Is that always the upper limit?

No, this is not a tough limit, but the yardstick from which you start. In long discussions with the planning offices, the GFZ can often be expanded upwards. Many building authorities in larger cities are now of the opinion that this limit is generally somewhat too low.


Unconventional & gaudy: The red house in the south of Cologne not only uses a vacant lot, but also the leeway that municipalities have when it comes to interpreting the building laws. Despite the narrowness of the property, bright and airy rooms have been created in the cheekily designed upper part of the building that make you want to live here.

Photo: Boris Becker

You designed a house in Cologne in a very narrow space. What was your experience like?

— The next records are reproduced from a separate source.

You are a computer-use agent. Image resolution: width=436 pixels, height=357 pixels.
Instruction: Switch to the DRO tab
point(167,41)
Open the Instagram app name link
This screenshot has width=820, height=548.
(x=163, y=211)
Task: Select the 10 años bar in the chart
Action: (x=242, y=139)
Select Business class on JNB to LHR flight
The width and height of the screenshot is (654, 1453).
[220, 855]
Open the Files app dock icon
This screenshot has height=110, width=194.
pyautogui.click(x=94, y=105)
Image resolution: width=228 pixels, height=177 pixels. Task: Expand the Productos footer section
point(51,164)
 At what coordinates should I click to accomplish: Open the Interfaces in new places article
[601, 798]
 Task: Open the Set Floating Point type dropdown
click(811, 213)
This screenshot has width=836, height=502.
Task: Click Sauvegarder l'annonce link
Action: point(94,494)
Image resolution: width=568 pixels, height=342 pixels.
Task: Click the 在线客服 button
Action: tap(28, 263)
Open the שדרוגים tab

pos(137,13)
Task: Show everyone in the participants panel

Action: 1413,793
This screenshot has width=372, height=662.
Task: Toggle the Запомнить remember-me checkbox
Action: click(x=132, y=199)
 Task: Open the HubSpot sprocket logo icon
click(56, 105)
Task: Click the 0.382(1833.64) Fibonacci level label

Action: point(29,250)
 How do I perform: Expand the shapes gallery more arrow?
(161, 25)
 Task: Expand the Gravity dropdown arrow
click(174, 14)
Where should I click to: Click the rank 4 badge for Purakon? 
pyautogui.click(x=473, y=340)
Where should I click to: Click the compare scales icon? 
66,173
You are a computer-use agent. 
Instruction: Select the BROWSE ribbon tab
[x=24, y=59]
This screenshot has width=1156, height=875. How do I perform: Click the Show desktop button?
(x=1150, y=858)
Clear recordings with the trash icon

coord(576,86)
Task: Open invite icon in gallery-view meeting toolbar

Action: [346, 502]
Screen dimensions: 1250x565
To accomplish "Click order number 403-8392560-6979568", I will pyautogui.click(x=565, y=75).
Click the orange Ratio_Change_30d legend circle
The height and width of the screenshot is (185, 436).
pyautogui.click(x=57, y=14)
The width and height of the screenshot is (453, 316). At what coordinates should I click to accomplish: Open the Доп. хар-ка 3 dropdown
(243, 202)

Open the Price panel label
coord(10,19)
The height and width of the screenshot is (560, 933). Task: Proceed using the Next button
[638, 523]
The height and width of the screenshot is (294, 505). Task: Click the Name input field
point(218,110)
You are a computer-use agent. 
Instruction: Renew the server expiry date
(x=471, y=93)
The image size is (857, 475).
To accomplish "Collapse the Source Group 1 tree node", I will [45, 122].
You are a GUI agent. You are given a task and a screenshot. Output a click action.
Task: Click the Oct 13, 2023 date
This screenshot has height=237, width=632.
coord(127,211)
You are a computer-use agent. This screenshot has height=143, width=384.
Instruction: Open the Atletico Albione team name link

That was not an ideal starting point: a vacant lot. The property is very narrow and good lighting of all rooms was difficult. I called the house "Legal / Illegal" because part of the building literally adheres to all the rules, while another part tries to question and break as many rules as possible. If we had always interpreted the set of rules literally, we would not have had the best solution for the quality of living, architecture and urban development.

You designed a very unusual house

That was also due to the situation: outside there was a historic gate to the street. I really wanted to keep it and thus keep the street escape. But above all, good living space with enough light should be created on a building plot five meters wide.

What is the concept of this building?

There are two systems: the lower two floors form a straight, very transparent building. It has the “legal volume”, so to speak the legal density that is possible here. Above it is a second body that offers more square meters than is actually allowed by law. The outer skin of this "illegal" building is bright red …

… and has a pretty cheeky shape

This created spacious rooms for living, which are very well exposed, because we were able to design the windows according to the optimal light. I have to say: Of course the upper part of the house has also been approved.


Rear view

Photo: Boris Becker

You are currently building a second vacant lot in Cologne

It is not far from the first house, in a kind of urban tooth gap with a former supermarket that is being torn down. There is a new building with two very different types of living: On the street side, we complete the property and the block construction with a thin building, only eight meters deep. One apartment per floor is created here. This results in a spacious, loft-like floor plan for the rooms with light from both sides. The rear buildings, on the other hand, go vertically over three levels. These town houses are more oriented towards family use. Many rooms have a terrace or other exit, and there are numerous small gardens. This is very urban and dense living with a high quality of life.

Why do we need densification in our cities at all?

We simply cannot afford to seal the ground by building on the green field. Many people no longer want to be stuck in traffic for an hour or more a day to get to work or take the children to school. And argued the other way around: the densely populated inner cities are livelier and more diverse than any other place. The distances are shorter in densely populated areas. All of this means more quality of life. This is why the inner cities are becoming more attractive, and more apartments are needed there and of course a higher density.

Where is there still potential for compression?

There are areas in many cities that can be reused or reused: old industrial areas, for example. These areas are often close to the city center, the train station or the river. Cologne or Basel are examples of this.

How do you find a vacant lot?

You should keep a watchful eye and, if in doubt, walk the appropriate streets. I myself have built twice for investors in Cologne who found their plots in the same way.


Densification of our cities means new building opportunities in the centers: attractive loft apartments and town houses are being built on the site of an old supermarket in Cologne.